## Task requirements
Only the lines containing "политикой" should appear in the answer, copied from the listing below.

========================================

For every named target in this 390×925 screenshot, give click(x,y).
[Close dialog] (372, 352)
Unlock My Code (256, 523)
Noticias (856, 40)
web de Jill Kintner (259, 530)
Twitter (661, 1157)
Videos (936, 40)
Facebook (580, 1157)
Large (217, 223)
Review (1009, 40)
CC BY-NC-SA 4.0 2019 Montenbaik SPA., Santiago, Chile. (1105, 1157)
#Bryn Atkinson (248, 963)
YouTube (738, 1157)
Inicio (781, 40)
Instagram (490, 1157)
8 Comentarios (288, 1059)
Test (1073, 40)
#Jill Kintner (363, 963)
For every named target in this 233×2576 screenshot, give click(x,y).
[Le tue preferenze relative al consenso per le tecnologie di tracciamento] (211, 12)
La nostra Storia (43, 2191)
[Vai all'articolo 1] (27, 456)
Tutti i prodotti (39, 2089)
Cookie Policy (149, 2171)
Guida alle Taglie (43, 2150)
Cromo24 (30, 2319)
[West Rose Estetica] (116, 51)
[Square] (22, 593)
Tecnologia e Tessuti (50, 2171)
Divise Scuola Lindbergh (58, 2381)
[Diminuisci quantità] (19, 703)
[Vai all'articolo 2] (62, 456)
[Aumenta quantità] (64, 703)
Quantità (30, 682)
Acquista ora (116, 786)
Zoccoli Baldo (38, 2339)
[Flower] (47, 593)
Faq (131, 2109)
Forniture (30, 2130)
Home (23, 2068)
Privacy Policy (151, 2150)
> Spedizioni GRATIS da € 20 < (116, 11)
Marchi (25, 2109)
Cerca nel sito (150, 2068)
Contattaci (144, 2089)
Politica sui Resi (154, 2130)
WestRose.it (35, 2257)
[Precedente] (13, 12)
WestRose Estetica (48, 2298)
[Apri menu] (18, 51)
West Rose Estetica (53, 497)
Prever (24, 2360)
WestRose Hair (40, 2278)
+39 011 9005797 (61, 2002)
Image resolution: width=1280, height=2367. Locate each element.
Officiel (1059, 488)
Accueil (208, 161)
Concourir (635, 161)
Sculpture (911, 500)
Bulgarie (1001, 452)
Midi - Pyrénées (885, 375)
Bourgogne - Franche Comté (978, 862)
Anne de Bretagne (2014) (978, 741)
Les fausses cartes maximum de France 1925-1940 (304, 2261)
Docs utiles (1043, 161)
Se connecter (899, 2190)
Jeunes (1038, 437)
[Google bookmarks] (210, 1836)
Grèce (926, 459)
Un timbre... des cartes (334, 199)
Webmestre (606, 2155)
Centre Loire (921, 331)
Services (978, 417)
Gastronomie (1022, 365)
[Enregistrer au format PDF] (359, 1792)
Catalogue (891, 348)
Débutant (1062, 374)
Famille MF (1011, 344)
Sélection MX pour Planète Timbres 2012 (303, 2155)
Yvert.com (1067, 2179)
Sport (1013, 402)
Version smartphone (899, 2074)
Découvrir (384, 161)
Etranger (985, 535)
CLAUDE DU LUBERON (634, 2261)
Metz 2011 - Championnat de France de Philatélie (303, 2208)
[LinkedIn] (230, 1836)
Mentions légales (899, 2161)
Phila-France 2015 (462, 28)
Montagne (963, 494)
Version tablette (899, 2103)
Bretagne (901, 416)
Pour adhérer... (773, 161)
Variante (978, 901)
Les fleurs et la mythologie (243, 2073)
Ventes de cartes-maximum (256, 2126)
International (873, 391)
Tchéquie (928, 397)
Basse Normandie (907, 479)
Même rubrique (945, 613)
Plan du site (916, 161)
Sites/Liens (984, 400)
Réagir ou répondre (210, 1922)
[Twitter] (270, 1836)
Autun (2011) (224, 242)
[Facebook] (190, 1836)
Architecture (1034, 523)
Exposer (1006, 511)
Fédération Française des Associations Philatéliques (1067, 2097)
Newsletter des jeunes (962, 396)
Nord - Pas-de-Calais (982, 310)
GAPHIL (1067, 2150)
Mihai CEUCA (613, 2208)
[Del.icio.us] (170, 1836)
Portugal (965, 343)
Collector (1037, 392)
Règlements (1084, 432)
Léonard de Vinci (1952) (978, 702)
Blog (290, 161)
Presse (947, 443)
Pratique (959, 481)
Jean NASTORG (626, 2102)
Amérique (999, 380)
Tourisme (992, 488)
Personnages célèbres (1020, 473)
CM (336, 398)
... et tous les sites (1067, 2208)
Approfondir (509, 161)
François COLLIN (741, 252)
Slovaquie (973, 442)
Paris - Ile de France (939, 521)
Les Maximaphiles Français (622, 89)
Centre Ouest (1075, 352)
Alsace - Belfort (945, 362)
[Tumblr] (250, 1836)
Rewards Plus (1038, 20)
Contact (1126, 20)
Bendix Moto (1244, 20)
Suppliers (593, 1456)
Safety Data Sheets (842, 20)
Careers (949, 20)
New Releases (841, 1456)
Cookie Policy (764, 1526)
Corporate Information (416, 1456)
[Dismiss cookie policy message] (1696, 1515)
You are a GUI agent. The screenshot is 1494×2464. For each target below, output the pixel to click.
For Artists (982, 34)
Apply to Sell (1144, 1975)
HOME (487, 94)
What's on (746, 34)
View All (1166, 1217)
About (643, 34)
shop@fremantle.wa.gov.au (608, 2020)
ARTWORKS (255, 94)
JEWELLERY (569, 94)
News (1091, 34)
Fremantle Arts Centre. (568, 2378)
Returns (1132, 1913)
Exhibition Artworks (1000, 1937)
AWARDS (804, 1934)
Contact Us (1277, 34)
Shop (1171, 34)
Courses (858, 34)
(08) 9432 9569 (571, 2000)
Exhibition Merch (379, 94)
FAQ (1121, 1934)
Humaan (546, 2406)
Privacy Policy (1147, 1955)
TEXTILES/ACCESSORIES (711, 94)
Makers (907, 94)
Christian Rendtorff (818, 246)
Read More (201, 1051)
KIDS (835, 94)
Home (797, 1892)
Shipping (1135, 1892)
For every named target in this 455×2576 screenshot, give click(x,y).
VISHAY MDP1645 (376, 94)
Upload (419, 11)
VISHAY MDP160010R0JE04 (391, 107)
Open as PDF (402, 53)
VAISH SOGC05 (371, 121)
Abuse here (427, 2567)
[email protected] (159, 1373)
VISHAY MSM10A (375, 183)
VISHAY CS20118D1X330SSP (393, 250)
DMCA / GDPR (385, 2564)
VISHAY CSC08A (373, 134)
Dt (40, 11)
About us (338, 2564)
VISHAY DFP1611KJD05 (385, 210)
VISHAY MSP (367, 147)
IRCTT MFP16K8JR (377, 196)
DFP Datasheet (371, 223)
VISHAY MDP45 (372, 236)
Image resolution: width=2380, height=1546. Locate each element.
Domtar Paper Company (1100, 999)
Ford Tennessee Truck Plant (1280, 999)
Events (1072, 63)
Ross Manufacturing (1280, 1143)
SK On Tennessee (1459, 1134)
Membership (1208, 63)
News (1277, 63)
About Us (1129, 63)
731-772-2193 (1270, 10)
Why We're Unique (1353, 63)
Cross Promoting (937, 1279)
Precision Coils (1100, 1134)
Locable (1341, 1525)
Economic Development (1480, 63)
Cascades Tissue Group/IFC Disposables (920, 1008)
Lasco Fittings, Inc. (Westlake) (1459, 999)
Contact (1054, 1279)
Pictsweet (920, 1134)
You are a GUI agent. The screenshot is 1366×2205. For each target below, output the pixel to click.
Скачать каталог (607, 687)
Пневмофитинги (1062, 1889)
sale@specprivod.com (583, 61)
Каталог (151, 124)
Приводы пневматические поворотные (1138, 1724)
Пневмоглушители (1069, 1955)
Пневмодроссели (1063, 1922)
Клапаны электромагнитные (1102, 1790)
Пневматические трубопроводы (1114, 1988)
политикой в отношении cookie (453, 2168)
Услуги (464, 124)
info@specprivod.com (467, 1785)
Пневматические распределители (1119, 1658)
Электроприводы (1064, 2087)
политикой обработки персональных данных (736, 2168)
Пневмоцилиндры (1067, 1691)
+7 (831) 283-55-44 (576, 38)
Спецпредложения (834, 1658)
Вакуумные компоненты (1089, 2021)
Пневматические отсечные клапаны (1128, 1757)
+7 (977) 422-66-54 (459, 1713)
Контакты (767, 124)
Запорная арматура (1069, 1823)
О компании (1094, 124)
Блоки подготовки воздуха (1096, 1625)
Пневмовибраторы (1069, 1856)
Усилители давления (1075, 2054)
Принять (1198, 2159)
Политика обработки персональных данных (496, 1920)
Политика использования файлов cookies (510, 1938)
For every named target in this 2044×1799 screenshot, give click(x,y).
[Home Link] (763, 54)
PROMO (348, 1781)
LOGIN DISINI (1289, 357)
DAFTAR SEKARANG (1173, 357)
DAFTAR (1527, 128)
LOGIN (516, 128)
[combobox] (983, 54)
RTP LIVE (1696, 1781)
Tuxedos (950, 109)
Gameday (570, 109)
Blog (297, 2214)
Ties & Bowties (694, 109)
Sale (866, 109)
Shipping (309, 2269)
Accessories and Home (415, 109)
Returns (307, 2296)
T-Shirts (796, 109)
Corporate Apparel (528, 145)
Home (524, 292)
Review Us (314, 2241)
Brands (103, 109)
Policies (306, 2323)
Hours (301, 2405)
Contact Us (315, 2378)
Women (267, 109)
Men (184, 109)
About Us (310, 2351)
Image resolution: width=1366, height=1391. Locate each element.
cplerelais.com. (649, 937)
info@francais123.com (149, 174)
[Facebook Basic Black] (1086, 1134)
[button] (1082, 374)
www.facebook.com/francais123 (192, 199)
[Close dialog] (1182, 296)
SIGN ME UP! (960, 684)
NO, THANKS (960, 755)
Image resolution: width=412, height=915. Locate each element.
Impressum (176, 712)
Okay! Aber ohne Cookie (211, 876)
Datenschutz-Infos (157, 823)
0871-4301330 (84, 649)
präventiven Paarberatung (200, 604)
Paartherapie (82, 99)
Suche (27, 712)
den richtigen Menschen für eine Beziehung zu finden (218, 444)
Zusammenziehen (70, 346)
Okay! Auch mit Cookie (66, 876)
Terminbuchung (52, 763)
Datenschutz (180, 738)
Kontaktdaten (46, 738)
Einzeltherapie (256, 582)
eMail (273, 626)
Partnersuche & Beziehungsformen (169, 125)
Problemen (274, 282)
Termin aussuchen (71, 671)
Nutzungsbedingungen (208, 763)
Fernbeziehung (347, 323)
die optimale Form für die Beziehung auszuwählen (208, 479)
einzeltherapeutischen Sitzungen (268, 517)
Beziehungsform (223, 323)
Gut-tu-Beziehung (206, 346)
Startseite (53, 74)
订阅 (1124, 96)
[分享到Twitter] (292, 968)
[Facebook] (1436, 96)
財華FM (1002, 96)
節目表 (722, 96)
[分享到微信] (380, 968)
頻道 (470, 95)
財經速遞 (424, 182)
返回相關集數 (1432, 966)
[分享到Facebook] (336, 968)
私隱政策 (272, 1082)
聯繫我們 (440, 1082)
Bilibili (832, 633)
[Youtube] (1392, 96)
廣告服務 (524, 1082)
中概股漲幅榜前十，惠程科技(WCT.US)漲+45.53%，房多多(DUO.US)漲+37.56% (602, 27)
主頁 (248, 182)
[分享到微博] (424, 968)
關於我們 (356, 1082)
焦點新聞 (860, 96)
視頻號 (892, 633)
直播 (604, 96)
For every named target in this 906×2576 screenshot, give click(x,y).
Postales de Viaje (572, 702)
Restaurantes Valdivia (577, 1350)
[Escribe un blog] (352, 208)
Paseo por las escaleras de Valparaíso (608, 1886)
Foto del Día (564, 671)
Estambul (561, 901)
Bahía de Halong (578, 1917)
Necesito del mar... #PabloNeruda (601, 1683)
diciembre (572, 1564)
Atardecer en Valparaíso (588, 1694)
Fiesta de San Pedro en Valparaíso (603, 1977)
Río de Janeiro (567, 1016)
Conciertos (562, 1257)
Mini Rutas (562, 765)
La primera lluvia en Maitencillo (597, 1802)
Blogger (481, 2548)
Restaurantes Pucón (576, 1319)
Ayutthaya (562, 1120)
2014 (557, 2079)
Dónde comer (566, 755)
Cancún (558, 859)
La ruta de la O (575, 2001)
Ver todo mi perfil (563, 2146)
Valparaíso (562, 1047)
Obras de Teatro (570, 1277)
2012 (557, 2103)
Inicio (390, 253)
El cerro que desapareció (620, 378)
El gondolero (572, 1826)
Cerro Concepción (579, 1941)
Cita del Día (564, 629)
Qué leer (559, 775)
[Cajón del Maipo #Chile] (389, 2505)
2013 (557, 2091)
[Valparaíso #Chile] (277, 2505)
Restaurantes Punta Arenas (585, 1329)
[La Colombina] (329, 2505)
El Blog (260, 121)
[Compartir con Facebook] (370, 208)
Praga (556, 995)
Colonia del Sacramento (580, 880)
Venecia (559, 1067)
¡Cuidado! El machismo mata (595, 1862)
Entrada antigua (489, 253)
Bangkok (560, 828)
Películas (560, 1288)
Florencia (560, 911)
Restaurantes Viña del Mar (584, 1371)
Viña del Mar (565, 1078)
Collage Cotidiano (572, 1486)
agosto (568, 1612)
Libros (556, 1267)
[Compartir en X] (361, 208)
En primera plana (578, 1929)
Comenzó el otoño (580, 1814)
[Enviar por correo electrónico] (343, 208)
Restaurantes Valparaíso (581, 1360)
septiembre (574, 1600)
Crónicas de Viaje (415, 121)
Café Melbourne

========================================

## Written answer
политикой в отношении cookie (453, 2168)
политикой обработки персональных данных (736, 2168)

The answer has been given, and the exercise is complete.